Excerpted data =

__________

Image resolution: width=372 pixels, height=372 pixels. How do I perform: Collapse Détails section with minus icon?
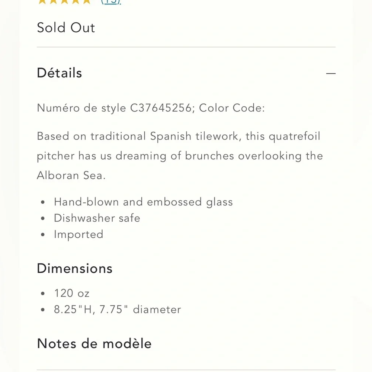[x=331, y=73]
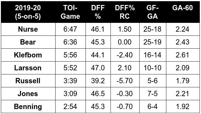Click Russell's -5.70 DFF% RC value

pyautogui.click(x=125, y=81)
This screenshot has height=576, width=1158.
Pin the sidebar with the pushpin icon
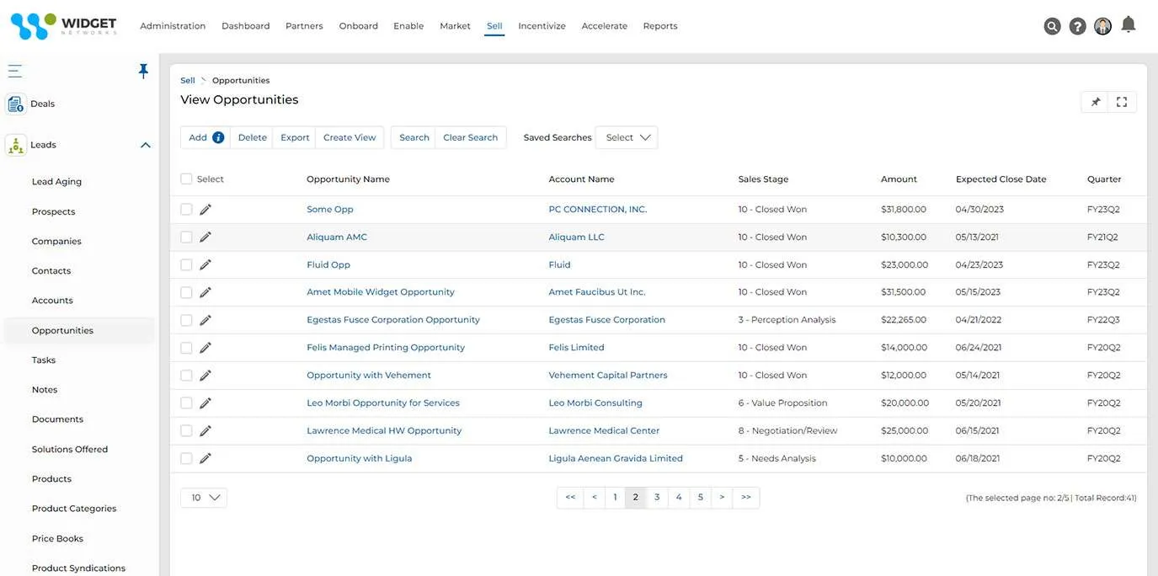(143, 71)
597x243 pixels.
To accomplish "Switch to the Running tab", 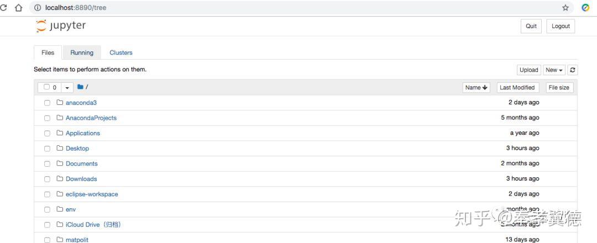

__________

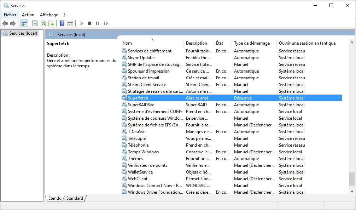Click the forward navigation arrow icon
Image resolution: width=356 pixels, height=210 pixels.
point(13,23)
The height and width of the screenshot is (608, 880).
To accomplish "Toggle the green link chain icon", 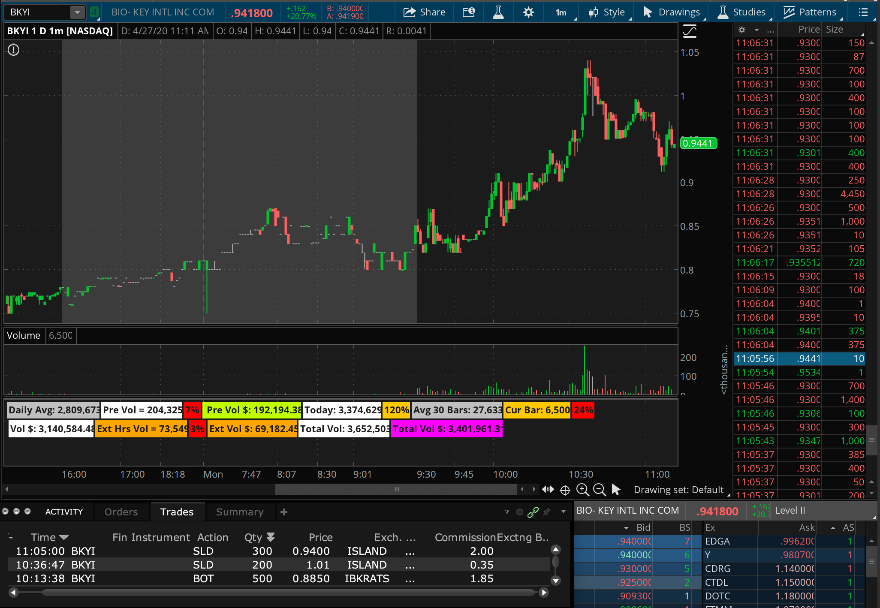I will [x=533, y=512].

__________

Task brief =
Please reproduce the listing from the line containing "Image resolution: width=372" up to and including the line containing "to the Running", word for word. Leave the pictures out of your answer.

The result =
Image resolution: width=372 pixels, height=372 pixels. How do I perform: Collapse Détails section with minus icon?
[x=331, y=73]
Click Russell's -5.70 DFF% RC value

pyautogui.click(x=125, y=81)
This screenshot has height=576, width=1158.
Pin the sidebar with the pushpin icon
(143, 71)
597x243 pixels.
To accomplish "Switch to the Running tab", 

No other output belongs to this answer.